Carl Tretschok, a businessman and property investor, could be counted upon to rise with U.S. Constitution in hand to quiz guests or to rail. Tretschok was a familiar figure in another arena, monitoring and policing and speaking out to the City Council on Tucson Water.
This was the type of club and forum where Evan Mecham, the Ajo-then-Glendale Pontiac dealer who deployed two masterful campaigns in 1986 to become governor, could get a lot of love. When much of the state was ripping Mecham for repealing Bruce Babbitt's poorly done King holiday and for a variety of other miscues like misspending money, he had haven in Tucson at the Saturday Morning Breakfast Club.

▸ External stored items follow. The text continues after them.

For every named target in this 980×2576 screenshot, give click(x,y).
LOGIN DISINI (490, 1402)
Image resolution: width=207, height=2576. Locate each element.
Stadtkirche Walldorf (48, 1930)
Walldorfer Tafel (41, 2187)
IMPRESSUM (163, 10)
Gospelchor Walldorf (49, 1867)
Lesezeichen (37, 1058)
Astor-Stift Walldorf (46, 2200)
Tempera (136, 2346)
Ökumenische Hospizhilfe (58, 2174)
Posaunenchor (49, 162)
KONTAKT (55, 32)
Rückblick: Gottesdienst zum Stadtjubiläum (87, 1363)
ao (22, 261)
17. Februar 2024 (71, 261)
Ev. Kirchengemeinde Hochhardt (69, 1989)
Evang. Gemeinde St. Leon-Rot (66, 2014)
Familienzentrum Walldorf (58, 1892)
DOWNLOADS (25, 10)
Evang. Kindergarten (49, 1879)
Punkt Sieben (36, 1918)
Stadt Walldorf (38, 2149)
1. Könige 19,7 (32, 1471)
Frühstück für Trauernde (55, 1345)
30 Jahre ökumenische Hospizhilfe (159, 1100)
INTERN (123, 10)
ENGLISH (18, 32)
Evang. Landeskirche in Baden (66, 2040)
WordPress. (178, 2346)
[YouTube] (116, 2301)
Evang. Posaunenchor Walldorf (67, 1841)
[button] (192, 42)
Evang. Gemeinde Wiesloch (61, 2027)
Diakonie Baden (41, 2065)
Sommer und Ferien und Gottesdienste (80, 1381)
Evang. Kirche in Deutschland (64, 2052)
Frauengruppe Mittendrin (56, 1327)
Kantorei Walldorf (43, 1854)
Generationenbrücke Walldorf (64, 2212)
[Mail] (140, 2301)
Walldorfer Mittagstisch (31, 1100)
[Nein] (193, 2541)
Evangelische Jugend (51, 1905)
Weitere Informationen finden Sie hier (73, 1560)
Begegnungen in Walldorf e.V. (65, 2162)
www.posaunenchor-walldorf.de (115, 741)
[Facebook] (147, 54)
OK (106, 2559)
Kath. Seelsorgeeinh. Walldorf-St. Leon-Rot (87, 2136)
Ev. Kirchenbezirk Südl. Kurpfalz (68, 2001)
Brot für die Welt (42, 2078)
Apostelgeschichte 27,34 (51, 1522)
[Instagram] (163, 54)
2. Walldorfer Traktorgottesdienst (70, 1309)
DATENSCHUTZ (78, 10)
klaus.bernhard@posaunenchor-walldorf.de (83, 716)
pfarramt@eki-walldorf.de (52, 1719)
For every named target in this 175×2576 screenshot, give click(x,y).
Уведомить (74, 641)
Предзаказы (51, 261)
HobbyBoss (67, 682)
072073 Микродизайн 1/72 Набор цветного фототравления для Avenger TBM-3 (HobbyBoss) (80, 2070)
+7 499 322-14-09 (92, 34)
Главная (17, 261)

For some, even Mechamites, the Breakfast Club was hijacked by conservatives and constitutionalists too right for The Right.
Byron Howard, a former Pima County sewer director, former homebuilder and unsuccessful candidate for the Board of Supervisors last year, has made Breakfast Club appearances. Howard, who has earned high marks for his work as top aide to Democratic Councilwoman Shirley Scott, says the club has its place.
"It's part of Tucson's color," Howard says.
That would be white.
BREAKFAST OVER AND back in the real community, some ethnic balances may be shifting. Some need to shift.
Of the 64,000 students in the sprawling Tucson Unified School District, roughly 55 percent are Mexican-American even though TUSD, addicted to special taxes, can't manage to desegregate.
Its Governing Board has only one Mexican-American, Rosalie Lopez, a Republican, and the leadership is white. Mexican-Americans and other minorities allowed a free, white ride to Joel Ireland, Mary Belle McCorkle and Judy Burns for the three TUSD seats up last year. TUSD does have its second straight Mexican-American superintendent, though, Stan Paz.
In the Board of Supervisors' contentious redistricting, two districts--2 on the south side and 5 on the west side and in Sam Hughes--gained Mexican-American population. District 2, represented for 13 and a half years by Democrat Dan Eckstrom, became the first minority-majority district since the board expanded to five.
The plan also wiped out a southwest-side bloc of Mexican-American and Native-American voters from District 3, represented by Democrat Sharon Bronson. That move will diminish the ability of a Mexican-Americans to win in a Democratic primary, although the under-funded and absent (due to family illness) Richard Pacheco came close last year.
Chicano activist Salomon Baldenegro, who now writes a regular column in Gannett's Tucson Citizen, was on the redistricting committee and gave a defensive discourse on the plan--criticized for its Democrat-only preparation--and ridiculed Republicans, saying they could hardly complain and that they were hardly the party of Mexican-Americans.
Republican Supervisor Raymond Carroll, a Chicago Irish kid, took exception, noting that his wife's family is Hispanic and Republican.
But they are the rare finds in the nearly-all-white Tucson Country Club Estates, also home to Republican Party Chairman John Munger, a Tucson attorney who is to be credited with lighting a fire under Republicans to nail two seats on the City Council in last month's election.
Munger has got a problem.
As a pillar under Republican Mayor Bob Walkup, he is pushing for metro-area annexation. Will he start with his home in the Tucson Country Club Estates? (It is worth noting that its streets are public, and as then-City Attorney Fred Dean said in 1990, not even a moat could stop the public from Tucson Country Club Estates.)
Munger's neighborhood has fiercely fought annexation. The last go-round was in 1990, when backers of their precious country club led the resistance.
And as the county GOP boss, Munger is being told--by heavies Jim Click, also a Tucson Country Club resident, and Bob McMahon--to add color to the party. Specifically, they told him at a gathering at McMahon's Prime Steak House, to brown it up.